Prerequisites: Nothing beyond undergraduate knowledge in mathematics is expected. More specifically, I assume:

- Basic linear algebra (matrix inverse, eigenvector, eigenvalue, etc.)
- Some numerical mathematics (beenficial but not required), such as matrix factorization, conditioning, etc.
- Basic statistics and probability theory (Normal distribution, conditional distributions).
- (OPTIONAL:) Some knowledge in Bayesian methods
- (OPTIONAL:) Some knowledge in kernel methods

Monday, 8 July, 2pm

**Inside WEKA -- and
Beyond the Book**

Ian H. Witten, Computer Science, University of Waikato, NZ,
ihw@cs.waikato.ac.nz

Eibe Frank, Computer Science, University of Waikato, NZ, eibe@cs.waikato.ac.nz

Bernhard Pfahringer, Computer Science, University of Waikato, NZ,
bernhard@cs.waikato.ac.nz

Mark Hall, Computer Science, University of Waikato, NZ,
mhall@cs.waikato.ac.nz

Weka is an open-source Weka machine learning workbench, implemented
in Java, that incorporates many popular algorithms and is widely used for
practical work in machine learning. This tutorial describes and demonstrates
the many recent developments that have been made in the Weka system.
It also looks inside Weka and sketches its inner workings for people who
want to extend it with their own machine learning implementations and make
them available to the community by contributing to this open-source project.The
goal is to empower attendees to increase the productivity of their machine
learning research and application development by making best use of the
Weka

workbench, and to share their efforts with others by contributing them
to the ML community. The tutorial is aimed at people who want to
know about advanced features of Weka, and also at those who want to work
within the system at a programming level.

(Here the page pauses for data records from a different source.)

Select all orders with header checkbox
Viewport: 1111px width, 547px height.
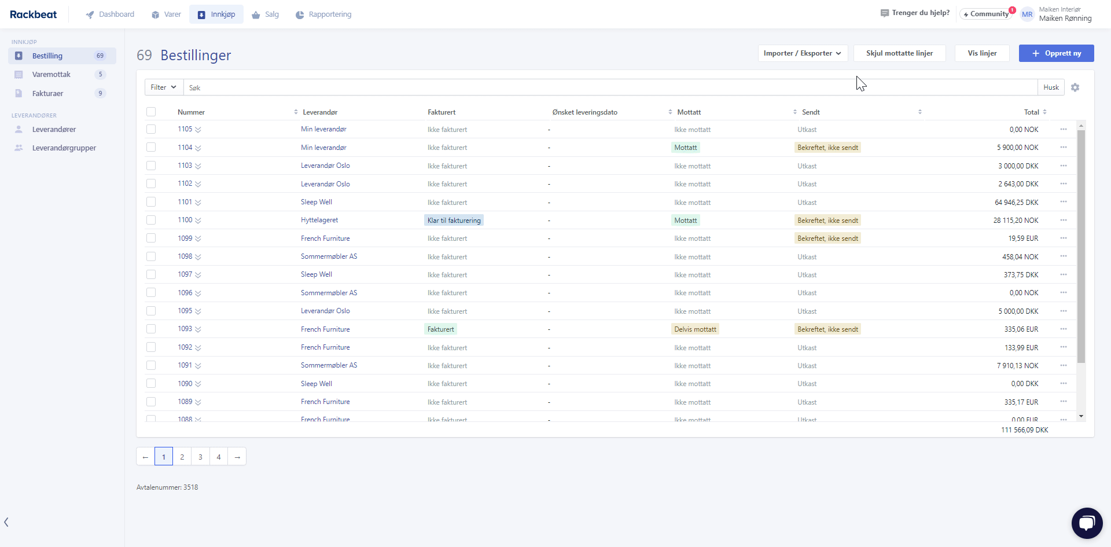[x=151, y=112]
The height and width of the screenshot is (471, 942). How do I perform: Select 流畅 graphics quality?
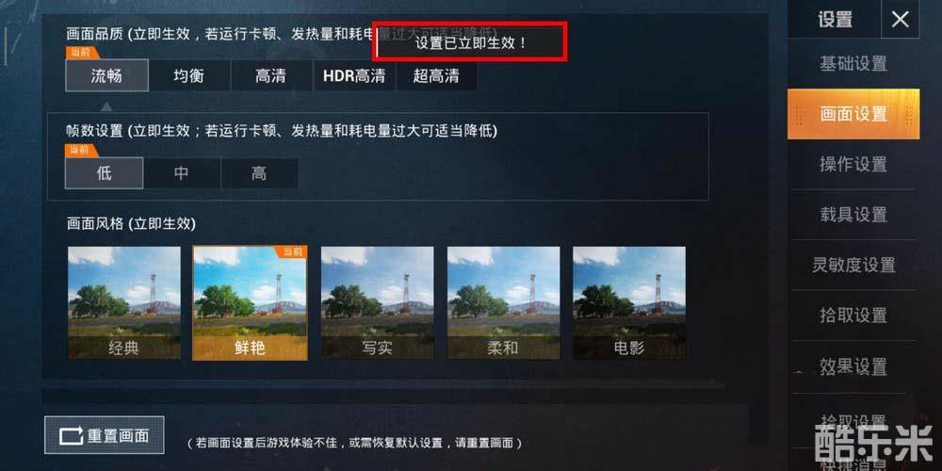106,75
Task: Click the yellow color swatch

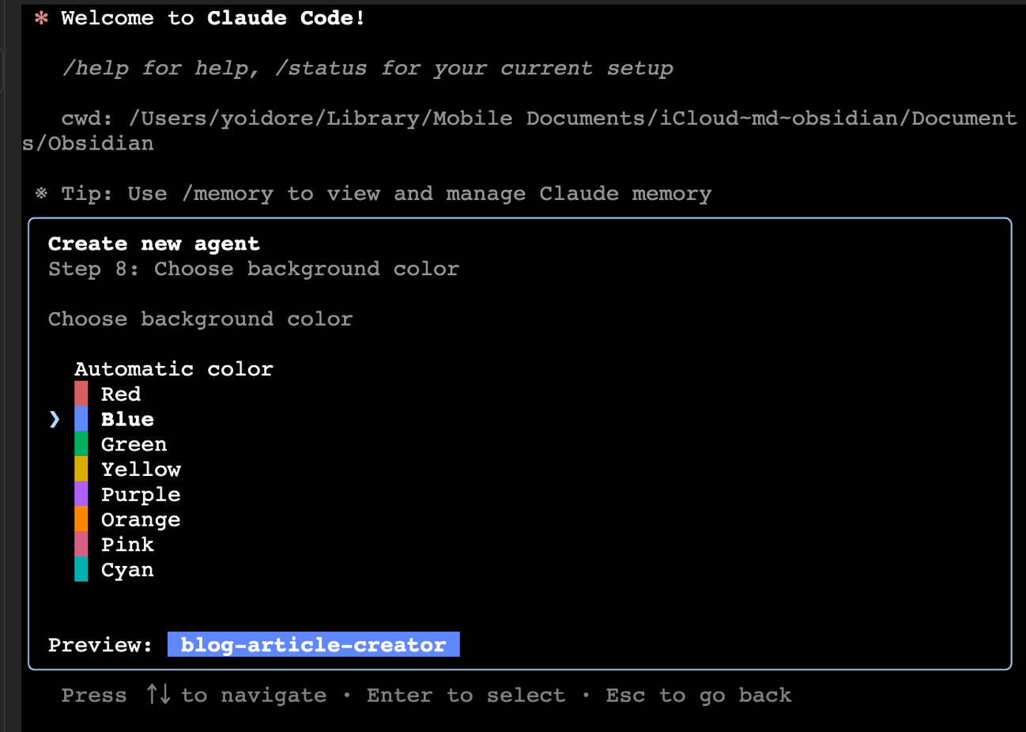Action: click(x=81, y=470)
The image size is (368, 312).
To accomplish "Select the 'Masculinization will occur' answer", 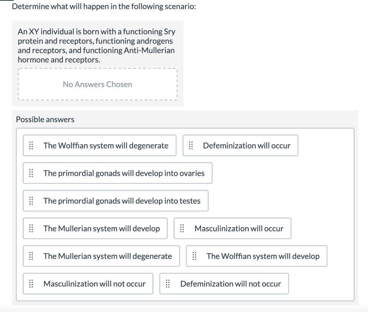I will pyautogui.click(x=239, y=229).
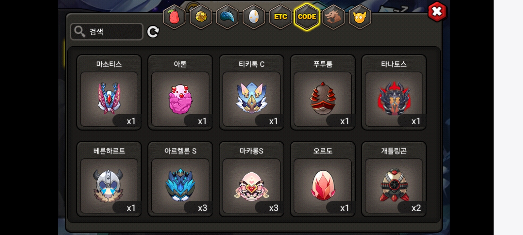The image size is (523, 235).
Task: Select the 아르켈론 S egg
Action: (180, 179)
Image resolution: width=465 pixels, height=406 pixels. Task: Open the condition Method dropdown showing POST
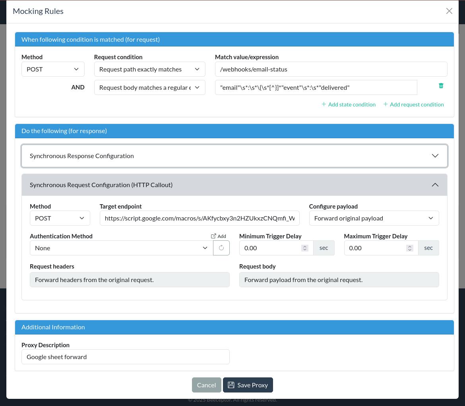click(x=53, y=69)
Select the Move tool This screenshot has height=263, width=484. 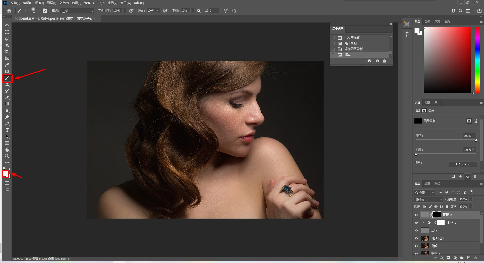[x=7, y=26]
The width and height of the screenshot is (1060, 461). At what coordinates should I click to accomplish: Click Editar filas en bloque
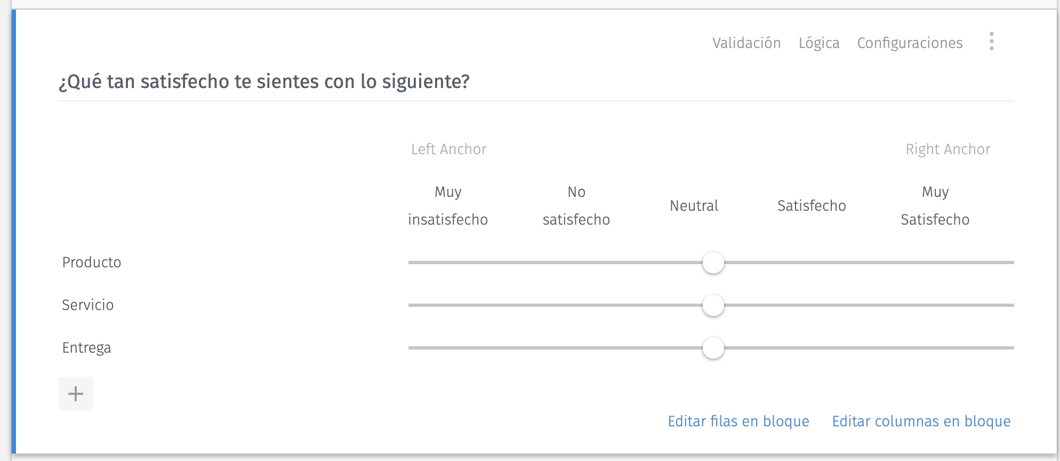click(738, 421)
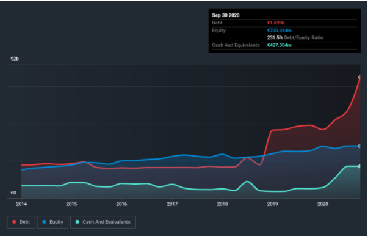Click the €1.620b Debt value in tooltip
This screenshot has width=368, height=236.
(x=276, y=23)
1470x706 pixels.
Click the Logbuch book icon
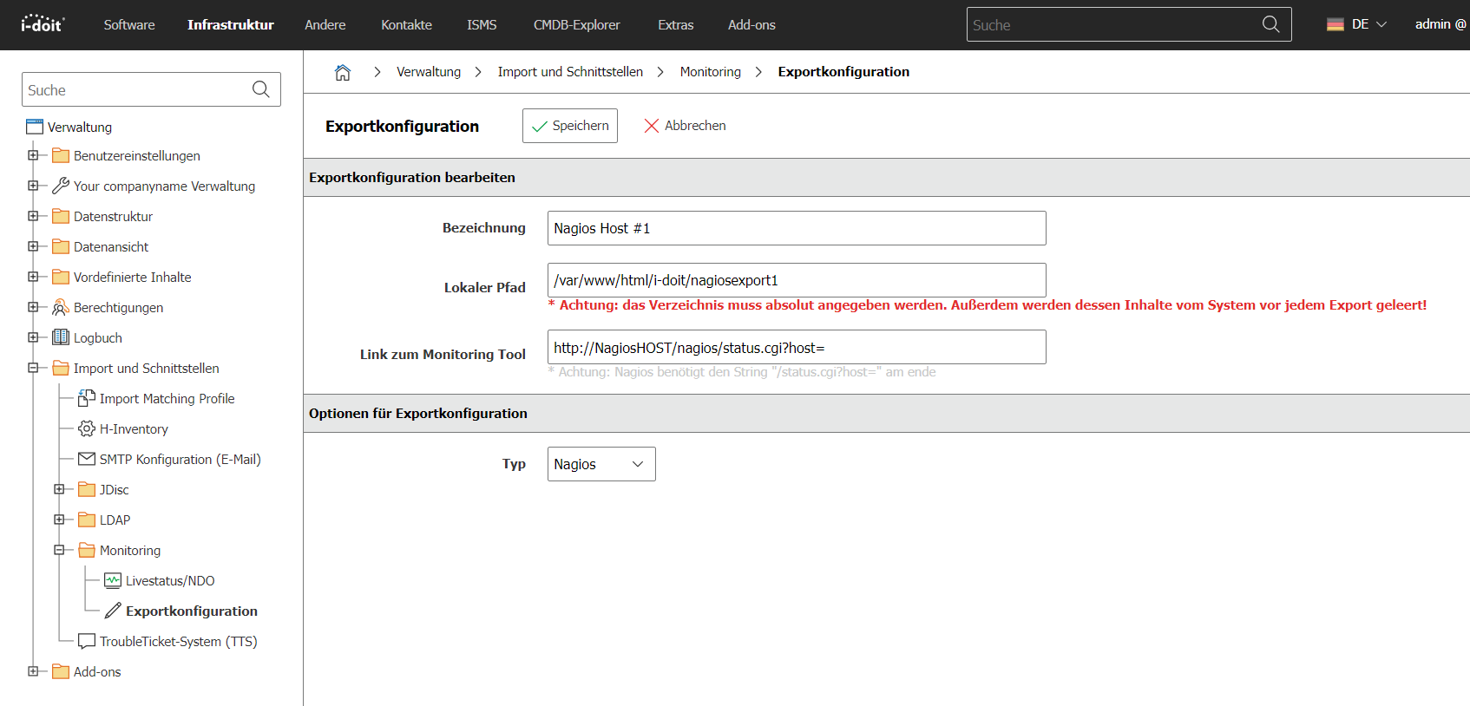(x=61, y=337)
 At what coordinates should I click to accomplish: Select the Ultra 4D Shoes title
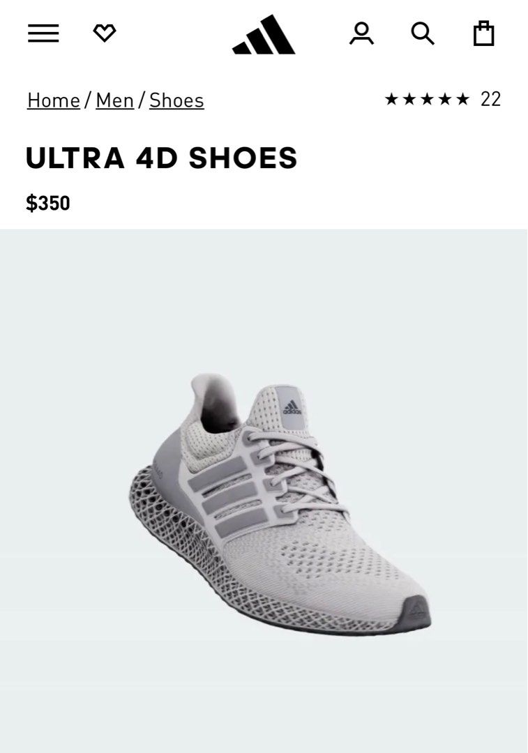pyautogui.click(x=161, y=158)
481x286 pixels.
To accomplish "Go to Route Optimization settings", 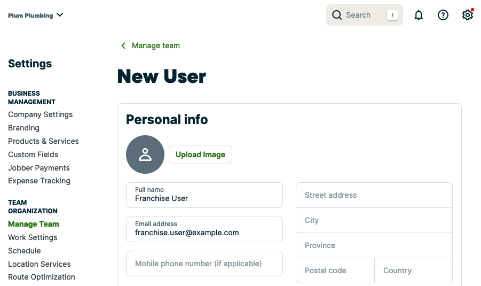I will [x=41, y=277].
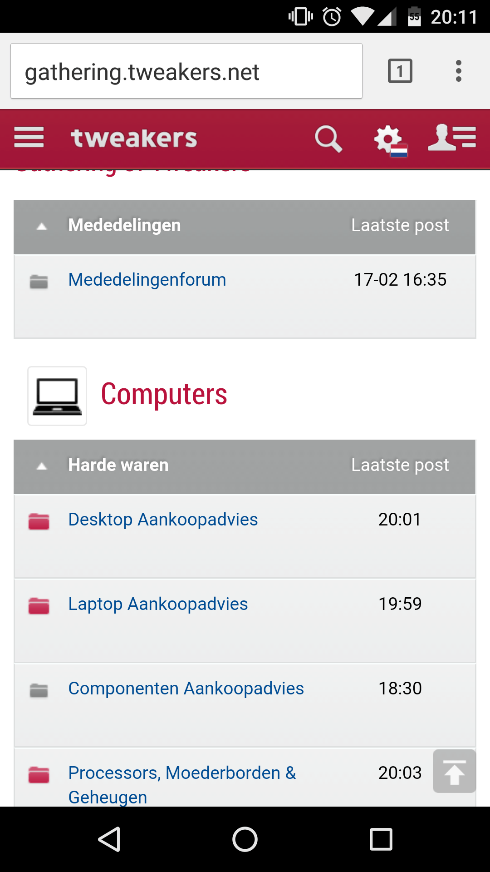The image size is (490, 872).
Task: Tap the grey folder icon for Mededelingenforum
Action: 39,281
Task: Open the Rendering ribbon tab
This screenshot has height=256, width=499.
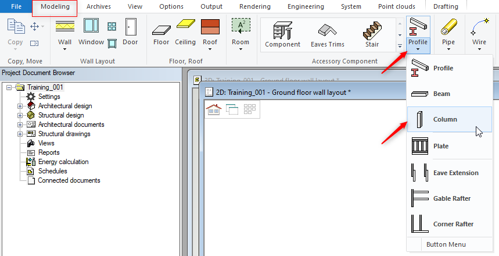Action: (254, 7)
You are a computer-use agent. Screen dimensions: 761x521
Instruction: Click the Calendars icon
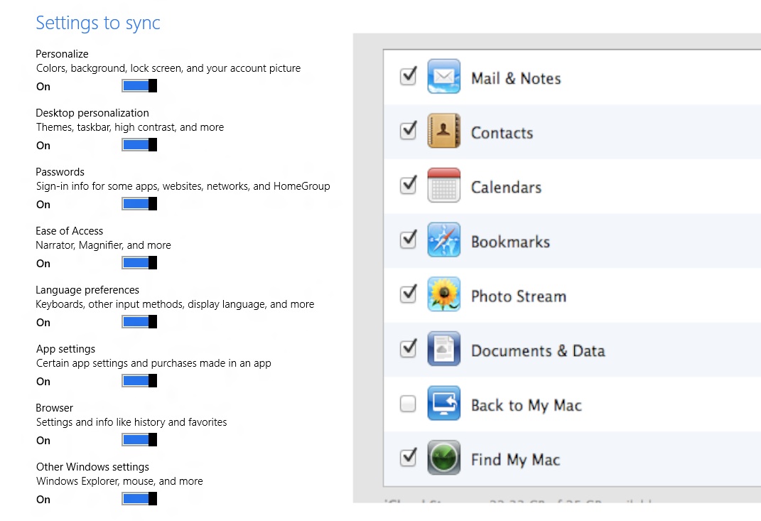coord(443,186)

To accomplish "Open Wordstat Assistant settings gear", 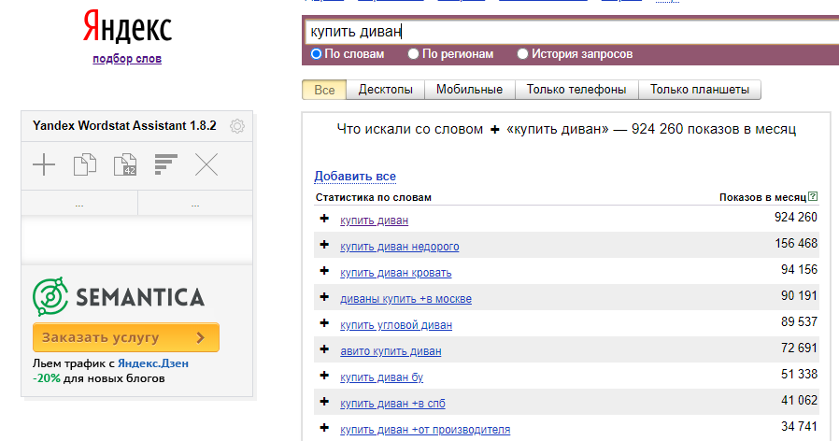I will 237,126.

This tutorial is *not* intended as a comprehensive introduction to Weka: attendees are presumed to have some familiarity with it already. Neither does it reveal any secrets that are not in the current version of Weka: if you have fully explored the features in the latest distribution you do not need to attend the tutorial.

Attendees are expected to have:

1. Basic knowledge of ML algorithms
and methodology

2. Some familiarity with Weka

3. Some programming experience
in Java.

(The book "Data mining" by Witten and Frank covers all three at an appropriate
level).

There will be a 2-hour lab session after the tutorial for those who
want to follow up with some practical work. Computers (Linux) will
be available, or you can bring along your laptop (Windows or Linux) and
we will help you install the latest version of Weka from a CD-ROM.
We will provide exercises for you to work on; alternatively you are encouraged
to bring their own data files and use Weka on them instead. Tutorial
help will be available throughout the lab session

Tuesday, 9 July, 2pm

**Introduction
to Minimum Length Encoding Inference**

Dr David Dowe,Monash University, Australia, dld@cs.monash.edu.au

The tutorial will be on Minimum Length Encoding, encompassing both Minimum Message Length (MML) and Minimum Description Length (MDL) inductive inference, topics central to the 1999 special issue of the Computer Journal on Kolmogorov complexity (vol. 42, no. 4, 1999). This information-theoretic approach bridges many fields, and is yielding state-of-the-art solutions to at least many problems in machine learning, statistics, econometrics and ``data mining''. It has applications right across the sciences.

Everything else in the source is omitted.